**Note:** There are many ways to solve both Q1, b part and Q2. Only one way has been shown in the rubric.

## Set A

Ans 1.

- RAW R2 for instructions SUB and MUL, R5 for instructions MUL and DIV WAR - R5 for instructions SUB and MUL, R2 for instructions ADD and SUB WAW - R1 for instructions ADD and DIV
- b. ADD p1, p2, p3SUB p9, p4, p5MUL p10, p9, p3DIV p11, p4, p10

1 mark deducted if architectural registers are used in renaming.
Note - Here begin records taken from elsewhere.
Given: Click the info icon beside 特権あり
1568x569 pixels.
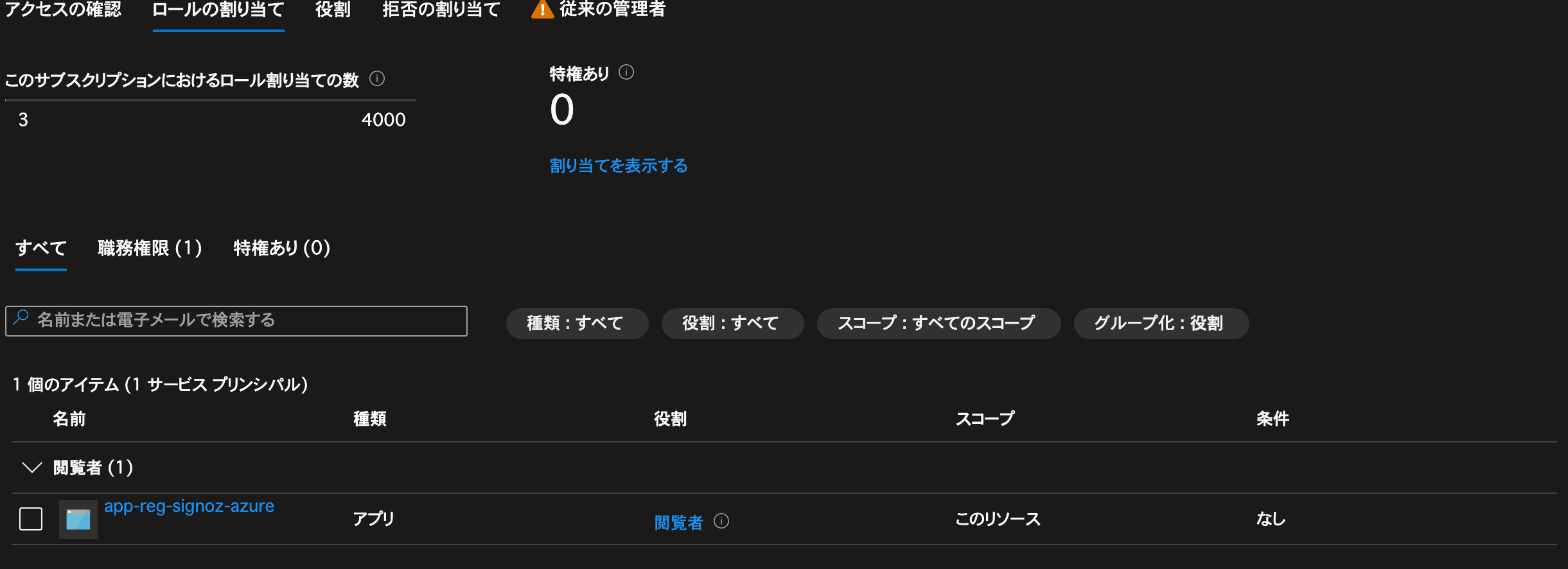Looking at the screenshot, I should pyautogui.click(x=626, y=73).
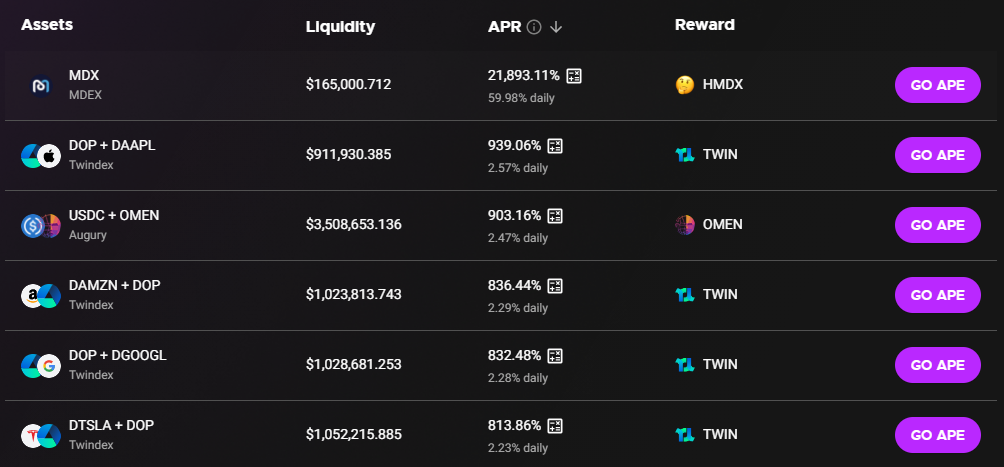This screenshot has width=1004, height=467.
Task: Toggle APR sort direction arrow
Action: point(556,27)
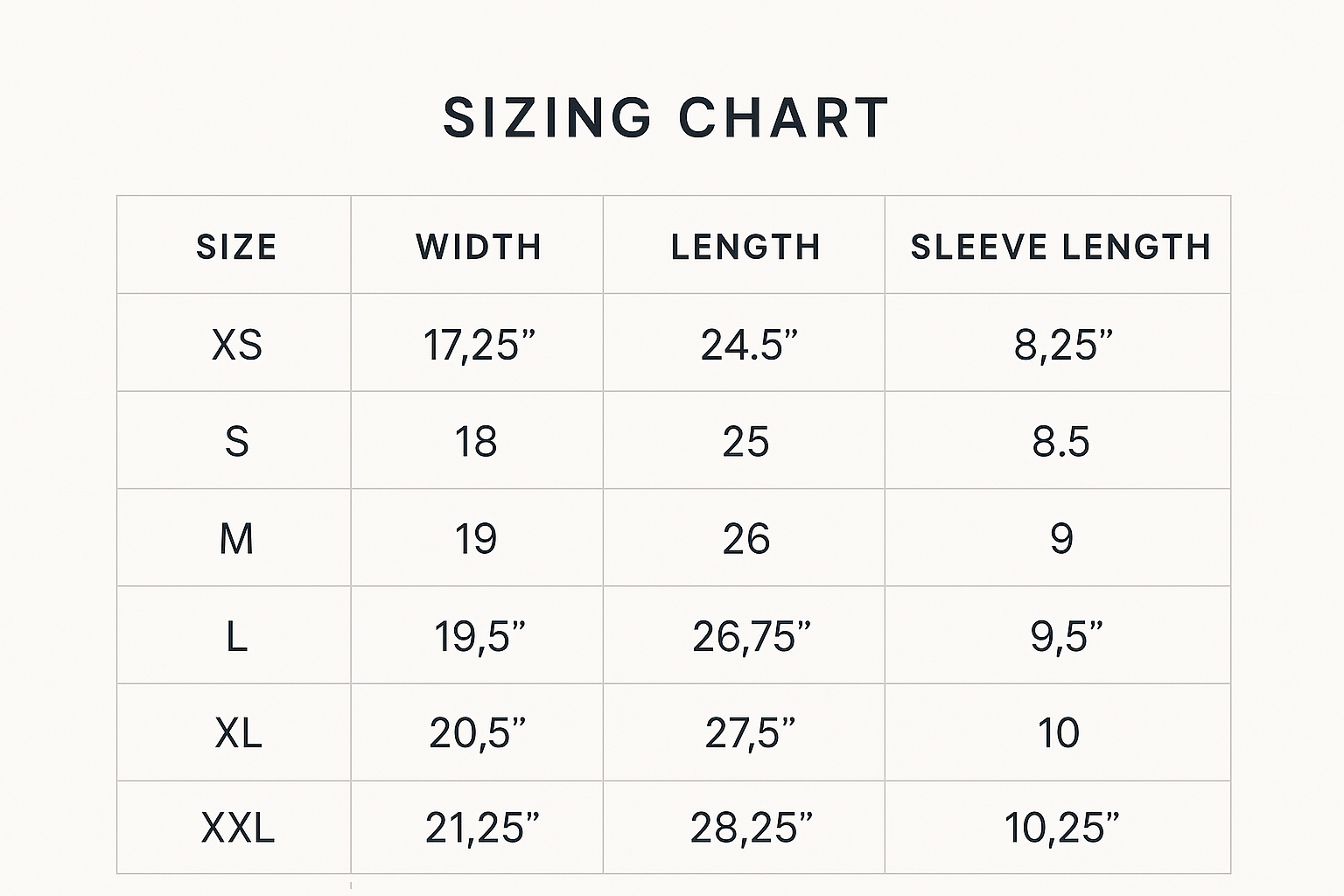The height and width of the screenshot is (896, 1344).
Task: Click the S sleeve length value 8.5
Action: (x=1060, y=441)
1 mark deducted if RAW hazard removed

#### Ans 2.

a.

| Clock Cycle | Integer Unit     | Floating point   | Load/Store<br>Unit |
|-------------|------------------|------------------|--------------------|
| 1           |                  |                  | lw F1, 0(R1)       |
| 2           | addiu R1, R1, 4  |                  |                    |
| 3           |                  |                  |                    |
| 4           |                  |                  |                    |
| 5           |                  | add.s F2, F3, F1 |                    |
| 6           |                  |                  |                    |
| 7           | addiu R2, R2, 4  |                  | sw F2, 0(R2)       |
| 8           | addiu R3, R3,1   |                  |                    |
| 9           | bne R3, R4, loop |                  |                    |

FLOPS = 1/9 = 0.11

1 Mark deducted if the scheduling takes more than 14 clock cycles

b. lw F1, 0(R1) lw F2, 4(R1) lw F3, 8(R1) addiu R1, R1, 12 add.s F4, R 3, F1 addiu R5, R3,1 add.s F5, R5, F2 addiu R6, R3,2 add.s F6, R6, F3

sw F4, 0(R2)

sw F5, 4(R2) sw F6, 8(R2) addiu R2, R2, 12 addiu R3, R3, 3 bne R3, R4, loop

- 1 mark deducted for incorrect loop increment
- 1 mark deducted for incorrect array increment
- 1 mark deducted if scalar value not incremented while unrolling
- 1 mark deducted if continuous array location value not taken (should not access the same memory location)

C.

| Clock Cycle | Integer Unit     | Floating point   | Load/Store Unit |
|-------------|------------------|------------------|-----------------|
| 1           |                  |                  | lw F1, 0(R1)    |
| 2           |                  |                  | lw F2, 4(R1)    |
| 3           |                  |                  | lw F3, 8(R1)    |
| 4           | addiu R1, R1,12  |                  |                 |
| 5           | addiu R5, R3,1   | add.s F4, R3, F1 |                 |
| 6           | addiu R6, R3,2   | add.s F5, R5, F2 |                 |
| 7           |                  | add.s F6, R6, F3 | sw F4, 0(R2)    |
| 8           |                  |                  | sw F5, 4(R2)    |
| 9           |                  |                  | sw F6, 8(R2)    |
| 10          | addiu R3, R3,3   |                  |                 |
| 11          | addiu R2, R2,12  |                  |                 |
| 12          | bne R3, R4, loop |                  |                 |

FLOPS = 3/12 = 0.25

d. Keyword - More parallelism

# Set B

#### Ans 1.

- RAW R5 for instructions SUB2 and MUL
   WAR R1 for instructions SUB2 and MUL
   WAW R7 for instructions ADD and SUB1
- b. SUB x7, x2, x3 SUB x5, x4, x1 MUL x9, x5, x3 ADD x10, x4, x6

1 mark deducted if architectural registers are used in renaming.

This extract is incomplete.